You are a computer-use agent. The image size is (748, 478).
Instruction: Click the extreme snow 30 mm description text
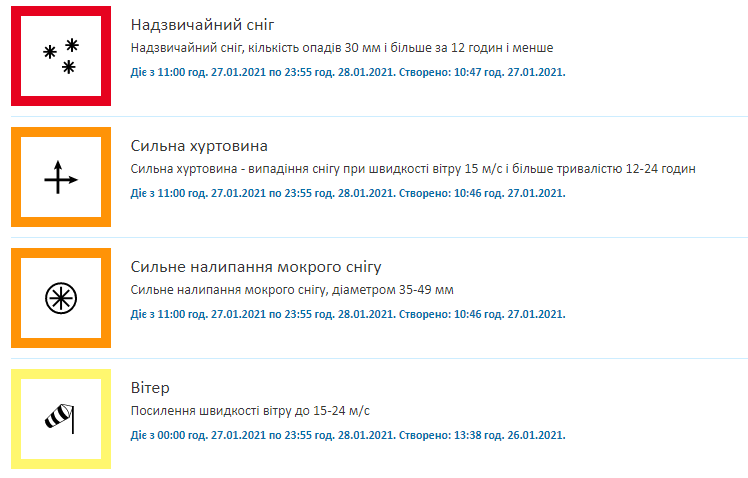point(342,48)
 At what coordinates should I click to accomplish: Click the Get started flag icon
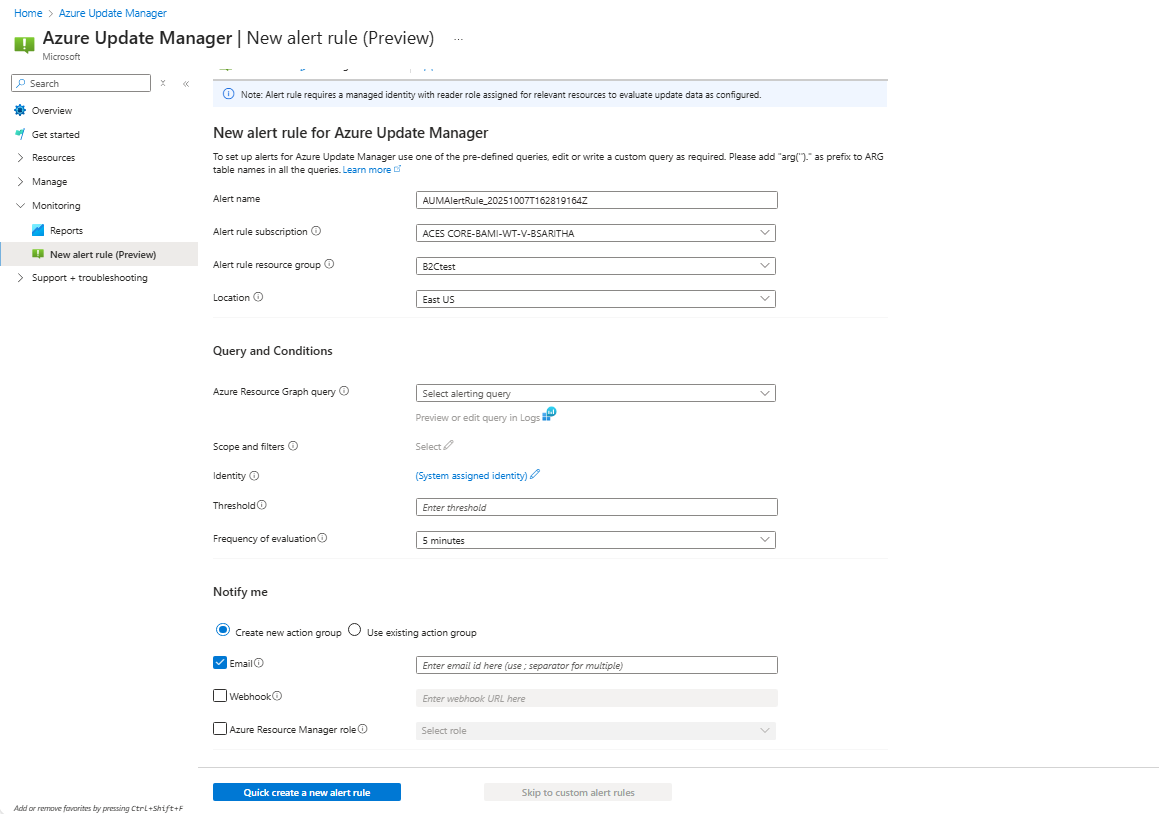(x=18, y=133)
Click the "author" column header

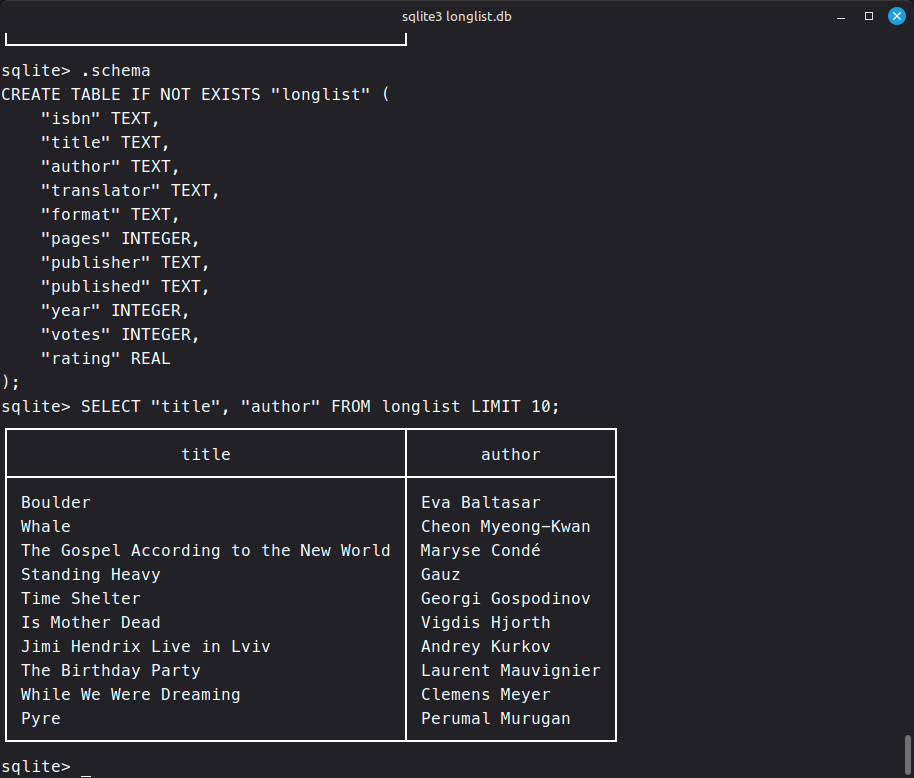coord(511,454)
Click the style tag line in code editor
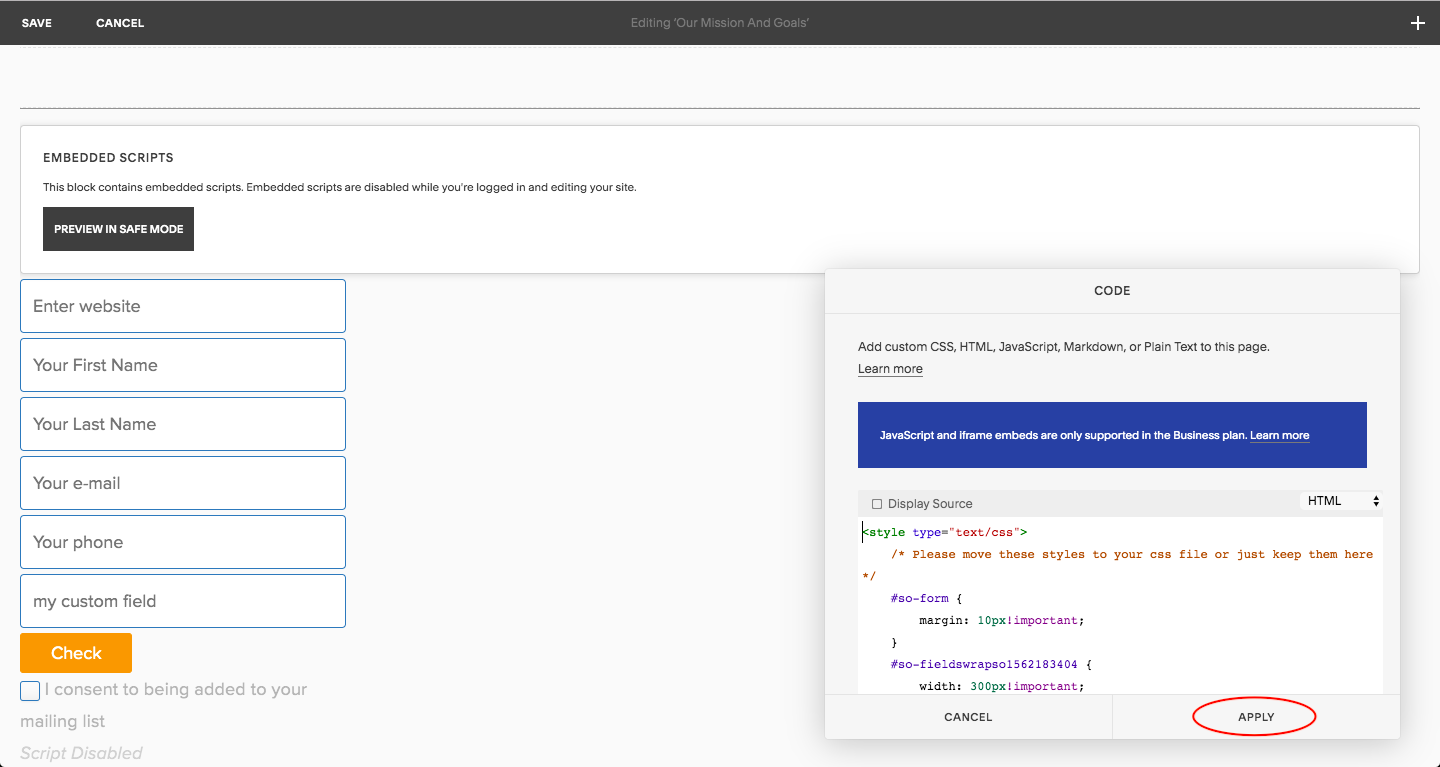1440x767 pixels. (945, 533)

▶ _Task prompt_
Identify each line in the entries above that contains the word "Click", and copy those lines.

▶ _Response to this exercise_
Instruction: Click the extreme snow 30 mm description text
 At what coordinates should I click to accomplish: Click the Get started flag icon
Click the "author" column header
Click the style tag line in code editor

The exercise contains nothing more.